2）于是乎转向普通dfs的思路，先写了一版把now_str作为参数传递的，这个是RE了又，因为可能记录这个就太多了

class Solution:
    def minimizeConcatenatedLength(self, words: List[str]) -> int:
        global res
        res = 10 ** 9
        
        
        @cache
        def dfs(i, now_str):
            if i == len(words):
                global res
                res = min(len(now_str), res)
                return 
            
            if len(now_str) and now_str[-1] == words[i][0]:
                dfs(i+1, now_str+words[i][1:])
            if len(now_str) and now_str[0] == words[i][-1]:
                dfs(i+1, words[i]+now_str[1:])
            
            
            dfs(i+1, words[i]+now_str)
            dfs(i+1, now_str+words[i])
                
            return 
        
        
        dfs(0, "")
        return res

3）优化写成只存s和e，但是这里把length带在参数里面，还是爆了（记忆化只记忆状态，而不是要记录值的！
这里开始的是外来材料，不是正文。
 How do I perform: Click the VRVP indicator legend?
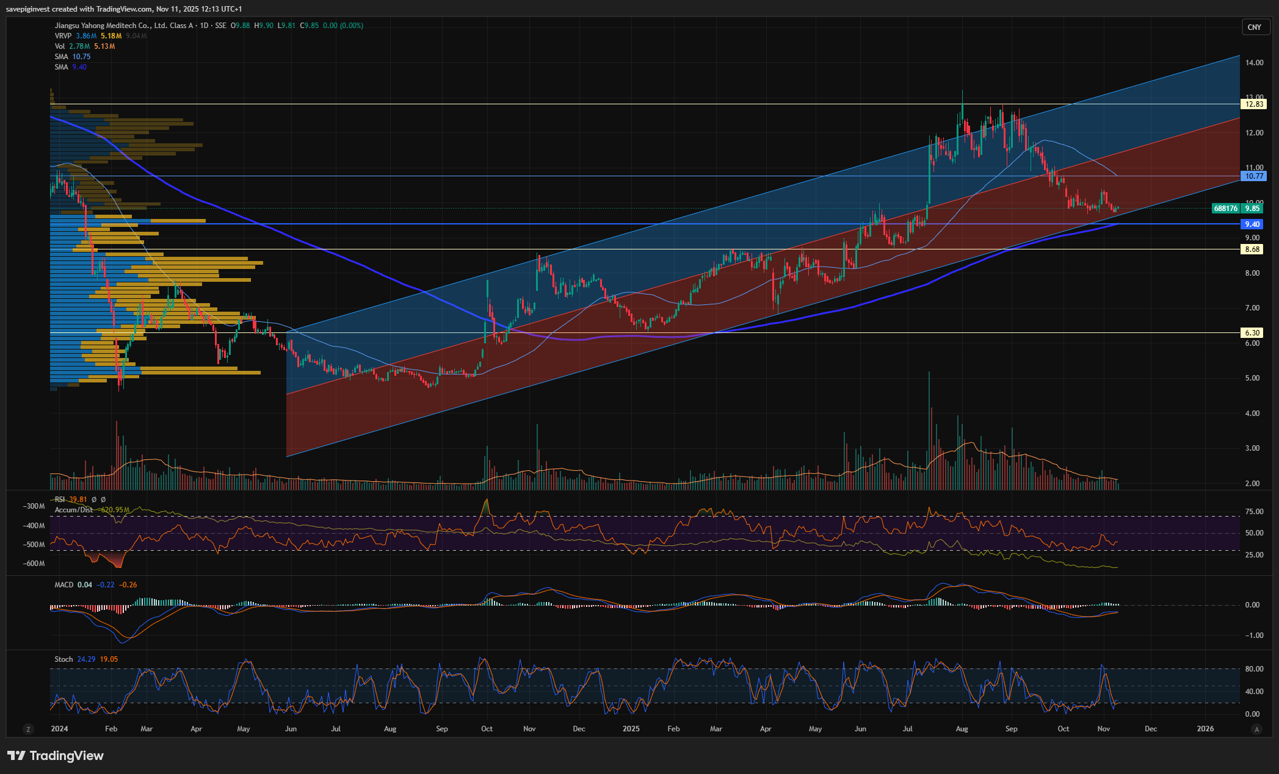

）

class Solution:
    def minimizeConcatenatedLength(self, words: List[str]) -> int:
        global res
        res = 10 ** 9
        
        
        words_len = [len(words[i]) for i in range(len(words))]
        
        
        @cache
        def dfs(i, start, end, length):
            if i == len(words):
                global res
                res = min(length, res)
                return 
            
            if end == words[i][0]:
                dfs(i+1, start, words[i][-1], length+words_len[i]-1)
            else:
                dfs(i+1, start, words[i][-1], length+words_len[i])
            if start == words[i][-1]:
                dfs(i+1, words[i][0], end, length+words_len[i]-1)
            else:
                dfs(i+1, words[i][0], end, length+words_len[i])
                
            return 
        
        
        dfs(1, words[0][0], words[0][-1], words_len[0])
        return res

4）最后这里，就是把length记录到返回值，求什么返回什么是记忆化dfs的关键

class Solution:
    def minimizeConcatenatedLength(self, words: List[str]) -> int:
        words_len = [len(words[i]) for i in range(len(words))]
        
        @cache
        def dfs(i, start, end):
            if i == len(words):
                return 0
            res = 10 ** 9
            if end == words[i][0]:

                # 当前位置的贡献：words_len[i]-1
                # 下一个位置的贡献：dfs(i+1, start, words[i][-1])
                res = min(res, dfs(i+1, start, words[i][-1]) + words_len[i]-1)
            else:
                res = min(res, dfs(i+1, start, words[i][-1]) + words_len[i])
            if start == words[i][-1]:
                res = min(res, dfs(i+1, words[i][0], end) + words_len[i]-1)
            else:
                res = min(res, dfs(i+1, words[i][0], end) + +words_len[i])
                
            return res


        return dfs(1, words[0][0], words[0][-1]) + words_len[0]